The issue before this court is the effect on Alabama exemption statutes of 11 U.S.C. § 522(f). Brown, citing Huckabee v. Stephens, 29 Ala. App. 259, 195 So. 295 (1940), argues that only property which would be exempt from execution under state law can be claimed as exempt by the debtor and under Alabama law no exemption can be claimed against a judgment for negligent and wanton injury.
Alabama case law has made the exemptions unenforceable against tort judgments. There is no Alabama statute to that effect.
In In re Lawery, 57 B.R. 104 (Bkrtcy, M.D.Ala. 1985), the bankruptcy court was faced with essentially this same issue.

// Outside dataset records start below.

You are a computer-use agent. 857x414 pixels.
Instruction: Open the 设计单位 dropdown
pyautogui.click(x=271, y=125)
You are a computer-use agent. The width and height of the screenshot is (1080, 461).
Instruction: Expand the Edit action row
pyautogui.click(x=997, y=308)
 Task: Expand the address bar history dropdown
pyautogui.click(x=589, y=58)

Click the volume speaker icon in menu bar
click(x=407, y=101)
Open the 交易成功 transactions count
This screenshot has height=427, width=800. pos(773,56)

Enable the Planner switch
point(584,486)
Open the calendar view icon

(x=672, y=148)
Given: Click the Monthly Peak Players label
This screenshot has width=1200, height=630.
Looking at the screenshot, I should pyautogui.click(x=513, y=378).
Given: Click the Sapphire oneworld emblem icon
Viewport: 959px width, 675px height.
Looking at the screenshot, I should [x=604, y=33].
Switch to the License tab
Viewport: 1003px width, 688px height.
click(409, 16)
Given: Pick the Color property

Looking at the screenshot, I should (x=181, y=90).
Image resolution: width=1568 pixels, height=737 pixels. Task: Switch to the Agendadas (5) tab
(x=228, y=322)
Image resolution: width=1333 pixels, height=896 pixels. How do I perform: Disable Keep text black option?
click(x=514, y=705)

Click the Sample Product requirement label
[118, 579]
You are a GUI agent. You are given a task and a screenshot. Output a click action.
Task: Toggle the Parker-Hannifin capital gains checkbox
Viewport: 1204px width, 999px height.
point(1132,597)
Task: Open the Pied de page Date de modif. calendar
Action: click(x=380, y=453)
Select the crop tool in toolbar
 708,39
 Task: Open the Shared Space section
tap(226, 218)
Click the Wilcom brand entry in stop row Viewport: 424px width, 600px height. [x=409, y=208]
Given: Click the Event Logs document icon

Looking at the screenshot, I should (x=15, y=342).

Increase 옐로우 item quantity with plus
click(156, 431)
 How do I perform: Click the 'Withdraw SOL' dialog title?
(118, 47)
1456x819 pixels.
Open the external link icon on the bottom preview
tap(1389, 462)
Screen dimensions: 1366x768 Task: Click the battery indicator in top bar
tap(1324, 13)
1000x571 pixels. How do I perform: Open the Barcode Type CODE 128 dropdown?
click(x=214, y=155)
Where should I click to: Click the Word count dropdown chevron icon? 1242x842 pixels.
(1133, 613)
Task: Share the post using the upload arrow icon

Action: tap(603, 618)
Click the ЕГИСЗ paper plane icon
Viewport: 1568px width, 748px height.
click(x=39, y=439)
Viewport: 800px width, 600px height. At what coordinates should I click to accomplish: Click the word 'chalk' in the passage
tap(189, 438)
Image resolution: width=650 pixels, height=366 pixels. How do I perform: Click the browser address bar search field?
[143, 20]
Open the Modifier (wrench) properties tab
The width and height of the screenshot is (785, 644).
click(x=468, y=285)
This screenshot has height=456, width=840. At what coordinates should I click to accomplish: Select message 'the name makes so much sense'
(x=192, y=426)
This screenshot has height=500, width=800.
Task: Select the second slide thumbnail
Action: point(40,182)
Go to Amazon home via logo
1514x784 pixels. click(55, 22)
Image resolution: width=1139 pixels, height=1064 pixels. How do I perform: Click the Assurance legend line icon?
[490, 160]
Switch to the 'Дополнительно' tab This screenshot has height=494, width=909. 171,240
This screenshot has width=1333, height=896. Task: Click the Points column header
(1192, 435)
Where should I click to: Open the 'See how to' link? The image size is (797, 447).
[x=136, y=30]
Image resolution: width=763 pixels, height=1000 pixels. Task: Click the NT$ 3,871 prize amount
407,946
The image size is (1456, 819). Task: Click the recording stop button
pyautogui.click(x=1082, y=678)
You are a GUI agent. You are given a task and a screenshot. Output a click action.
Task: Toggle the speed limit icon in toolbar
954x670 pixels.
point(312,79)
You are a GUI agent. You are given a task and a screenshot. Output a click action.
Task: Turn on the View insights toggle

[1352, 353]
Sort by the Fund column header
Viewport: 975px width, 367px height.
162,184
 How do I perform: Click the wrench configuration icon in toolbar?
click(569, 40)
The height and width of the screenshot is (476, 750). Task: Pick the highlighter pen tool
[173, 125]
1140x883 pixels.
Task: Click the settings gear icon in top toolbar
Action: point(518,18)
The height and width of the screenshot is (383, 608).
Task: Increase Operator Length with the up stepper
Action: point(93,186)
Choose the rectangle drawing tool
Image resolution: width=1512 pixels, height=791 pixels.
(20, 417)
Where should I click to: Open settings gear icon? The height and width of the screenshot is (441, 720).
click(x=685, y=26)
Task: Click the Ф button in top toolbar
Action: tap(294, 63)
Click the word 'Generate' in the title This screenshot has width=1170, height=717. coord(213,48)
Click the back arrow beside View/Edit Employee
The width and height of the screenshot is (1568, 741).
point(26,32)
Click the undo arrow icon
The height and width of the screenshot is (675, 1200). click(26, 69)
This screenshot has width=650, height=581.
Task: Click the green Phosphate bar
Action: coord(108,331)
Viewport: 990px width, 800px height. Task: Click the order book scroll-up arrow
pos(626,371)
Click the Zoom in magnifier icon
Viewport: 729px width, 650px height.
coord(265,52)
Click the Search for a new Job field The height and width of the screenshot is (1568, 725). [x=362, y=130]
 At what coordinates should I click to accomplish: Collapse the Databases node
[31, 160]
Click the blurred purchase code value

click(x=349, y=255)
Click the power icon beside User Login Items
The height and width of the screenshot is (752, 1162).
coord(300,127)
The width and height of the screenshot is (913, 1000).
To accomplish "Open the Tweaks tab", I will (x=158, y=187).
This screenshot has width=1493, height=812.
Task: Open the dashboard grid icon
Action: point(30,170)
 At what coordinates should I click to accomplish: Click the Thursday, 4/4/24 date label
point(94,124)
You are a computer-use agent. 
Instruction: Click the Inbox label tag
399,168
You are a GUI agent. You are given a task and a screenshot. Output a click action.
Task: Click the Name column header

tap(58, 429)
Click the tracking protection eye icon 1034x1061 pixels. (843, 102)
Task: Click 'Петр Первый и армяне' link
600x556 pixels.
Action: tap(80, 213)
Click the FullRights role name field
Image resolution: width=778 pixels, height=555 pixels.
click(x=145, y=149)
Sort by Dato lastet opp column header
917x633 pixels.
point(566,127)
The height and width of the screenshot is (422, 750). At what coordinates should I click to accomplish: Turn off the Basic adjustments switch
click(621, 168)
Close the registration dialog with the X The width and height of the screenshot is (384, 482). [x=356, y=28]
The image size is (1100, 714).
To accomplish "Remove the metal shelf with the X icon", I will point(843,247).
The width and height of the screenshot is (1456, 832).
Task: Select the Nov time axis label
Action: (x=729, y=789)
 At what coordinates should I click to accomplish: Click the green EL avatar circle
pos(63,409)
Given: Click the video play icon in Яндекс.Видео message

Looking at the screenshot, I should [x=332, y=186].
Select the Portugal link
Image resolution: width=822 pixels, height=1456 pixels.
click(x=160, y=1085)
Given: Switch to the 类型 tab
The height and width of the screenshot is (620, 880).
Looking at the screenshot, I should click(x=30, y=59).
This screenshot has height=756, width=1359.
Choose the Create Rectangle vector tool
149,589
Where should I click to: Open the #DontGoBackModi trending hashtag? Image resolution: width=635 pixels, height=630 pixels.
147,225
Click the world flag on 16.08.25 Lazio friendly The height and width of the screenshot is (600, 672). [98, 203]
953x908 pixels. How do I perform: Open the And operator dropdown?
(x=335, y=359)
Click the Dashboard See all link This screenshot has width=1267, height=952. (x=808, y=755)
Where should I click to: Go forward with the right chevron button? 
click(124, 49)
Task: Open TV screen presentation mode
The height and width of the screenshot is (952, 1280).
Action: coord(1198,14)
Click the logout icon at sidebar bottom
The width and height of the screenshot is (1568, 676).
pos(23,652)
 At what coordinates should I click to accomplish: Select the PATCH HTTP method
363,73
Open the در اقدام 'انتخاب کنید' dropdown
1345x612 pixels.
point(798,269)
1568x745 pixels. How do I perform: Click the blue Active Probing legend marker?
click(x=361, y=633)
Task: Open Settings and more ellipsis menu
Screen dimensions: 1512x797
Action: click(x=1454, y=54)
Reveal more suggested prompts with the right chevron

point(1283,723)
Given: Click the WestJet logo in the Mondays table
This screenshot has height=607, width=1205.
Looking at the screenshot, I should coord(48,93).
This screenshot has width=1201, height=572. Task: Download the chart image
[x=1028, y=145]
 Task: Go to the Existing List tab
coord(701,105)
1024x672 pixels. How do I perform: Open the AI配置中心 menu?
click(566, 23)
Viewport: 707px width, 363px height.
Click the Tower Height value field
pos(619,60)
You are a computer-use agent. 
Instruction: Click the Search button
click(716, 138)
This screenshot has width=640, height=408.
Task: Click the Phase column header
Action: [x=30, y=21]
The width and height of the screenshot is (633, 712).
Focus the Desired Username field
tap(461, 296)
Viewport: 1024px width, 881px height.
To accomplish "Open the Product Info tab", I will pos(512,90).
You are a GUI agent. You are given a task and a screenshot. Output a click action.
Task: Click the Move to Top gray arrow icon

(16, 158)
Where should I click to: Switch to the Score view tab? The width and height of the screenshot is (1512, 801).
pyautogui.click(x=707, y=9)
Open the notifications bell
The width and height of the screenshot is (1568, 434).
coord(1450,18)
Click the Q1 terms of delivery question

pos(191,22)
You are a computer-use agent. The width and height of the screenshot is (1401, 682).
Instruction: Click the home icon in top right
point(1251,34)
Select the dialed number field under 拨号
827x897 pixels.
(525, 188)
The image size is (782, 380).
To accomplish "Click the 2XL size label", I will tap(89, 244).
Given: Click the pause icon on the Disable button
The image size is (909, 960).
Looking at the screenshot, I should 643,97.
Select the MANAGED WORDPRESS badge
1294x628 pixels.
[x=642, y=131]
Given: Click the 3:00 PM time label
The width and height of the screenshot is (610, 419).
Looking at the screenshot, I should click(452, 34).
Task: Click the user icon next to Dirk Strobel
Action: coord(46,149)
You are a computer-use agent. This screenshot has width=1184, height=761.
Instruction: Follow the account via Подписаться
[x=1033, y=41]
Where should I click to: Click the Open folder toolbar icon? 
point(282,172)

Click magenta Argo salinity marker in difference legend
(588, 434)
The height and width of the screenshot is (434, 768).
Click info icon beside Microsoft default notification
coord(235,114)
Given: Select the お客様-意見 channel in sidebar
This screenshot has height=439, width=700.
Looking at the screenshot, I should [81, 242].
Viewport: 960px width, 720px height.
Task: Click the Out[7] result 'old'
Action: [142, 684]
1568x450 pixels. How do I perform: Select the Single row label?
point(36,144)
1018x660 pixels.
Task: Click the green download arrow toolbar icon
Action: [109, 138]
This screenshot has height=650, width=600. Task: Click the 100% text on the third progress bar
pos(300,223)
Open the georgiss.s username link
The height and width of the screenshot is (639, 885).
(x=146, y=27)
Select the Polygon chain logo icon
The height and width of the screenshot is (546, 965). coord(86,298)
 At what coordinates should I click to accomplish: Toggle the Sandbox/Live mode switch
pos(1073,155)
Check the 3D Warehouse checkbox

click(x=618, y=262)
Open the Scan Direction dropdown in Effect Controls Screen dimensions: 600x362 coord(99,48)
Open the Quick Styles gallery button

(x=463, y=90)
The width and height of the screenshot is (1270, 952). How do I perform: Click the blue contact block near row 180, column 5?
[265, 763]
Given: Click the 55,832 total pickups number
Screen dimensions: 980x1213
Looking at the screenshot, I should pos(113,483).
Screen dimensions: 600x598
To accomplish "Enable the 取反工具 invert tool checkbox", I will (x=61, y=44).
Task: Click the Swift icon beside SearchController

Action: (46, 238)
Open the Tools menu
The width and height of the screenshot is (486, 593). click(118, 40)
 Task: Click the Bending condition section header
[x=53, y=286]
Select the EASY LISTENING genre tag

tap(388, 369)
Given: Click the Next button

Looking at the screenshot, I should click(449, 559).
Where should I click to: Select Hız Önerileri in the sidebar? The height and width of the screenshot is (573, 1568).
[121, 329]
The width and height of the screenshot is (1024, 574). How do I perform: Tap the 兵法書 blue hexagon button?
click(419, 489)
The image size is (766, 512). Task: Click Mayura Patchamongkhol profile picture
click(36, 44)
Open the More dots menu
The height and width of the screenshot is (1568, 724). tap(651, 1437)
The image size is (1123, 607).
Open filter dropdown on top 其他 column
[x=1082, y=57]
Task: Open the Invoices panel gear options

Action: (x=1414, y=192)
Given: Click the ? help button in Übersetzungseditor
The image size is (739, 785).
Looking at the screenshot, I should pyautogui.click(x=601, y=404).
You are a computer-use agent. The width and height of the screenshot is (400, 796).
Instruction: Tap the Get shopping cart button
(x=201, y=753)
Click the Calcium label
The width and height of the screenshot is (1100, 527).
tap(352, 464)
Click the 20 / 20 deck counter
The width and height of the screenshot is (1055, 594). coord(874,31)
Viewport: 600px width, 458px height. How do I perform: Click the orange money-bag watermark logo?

In that case the bankruptcy judge held that "the provisions of Alabama case law relating to a tort judgment overcoming exemption right is itself overcome by the provisions of Title 11, U.S.C. § 522(f). . . ." In re Lawery, 57 B.R. 104, 106 (Bkrtcy.M.D.Ala. 1985).
Bankruptcy Courts in North Carolina, Oklahoma and Texas have all reached similar conclusions when faced with the question of recognizing the validity of Section 522(f) in states which had opted-out of federal exemptions. See, In re Pelter, 64 B.R. 492 (Bankr.W.D.Okla. 1986); In re Jackson, 55 B.R. 343 (Bankr.M.D.N.C. 1985); In re Thompson, 59 B.R. 690 (Bankr.W.D.Tex. 1986). The opinion of the Oklahoma Bankruptcy Court contains an excellent discussion of the Supremacy Clause (U.S. Const. art. VI, cl. 2) and its impact on state defined exemptions.
The Eleventh Circuit in In re Hall, 752 F.2d 582 (11th Cir. 1985), was faced with deciding whether the Georgia Legislature, in opting-out of Section 522(d), had successfully defined its exemption so as to preclude the debtor from avoiding liens under the terms of Section 522(f). The court in Hall held that while "Congress may have undercut the purpose of the exemption scheme by permitting states to opt-out" Congress did not intend to allow unlimited state action on the matter. 752 F.2d at 590. Thus, the court held that "[t]o permit states to inhibit the operation of the lienavoidance provisions simply by defining all lien-encumbered property as `not exempt' would render the statute useless, a result inconsistent with the well-established principle of statutory construction requiring that all parts of an act be given effect, if at all possible." 752 F.2d at 586 (citations omitted). The end result of Hall was to allow the bankrupt debtor to avoid a lien on property defined by Georgia law as "not exempt".
After careful consideration of the contentions of the appellant and the reasoning of other courts which have faced this question, the court is of the opinion that the decision of the Bankruptcy Court must be, and the same hereby is, AFFIRMED.
The parties in this case were both afforded an opportunity to submit briefs on the issue before the court. For the information of the bankruptcy judge, it should be noted that no brief was submitted on behalf of the appellee even after being contacted by the court. The appellant on the other hand filed a very well written and helpful brief.
An appropriate order in conformity with this opinion will be entered.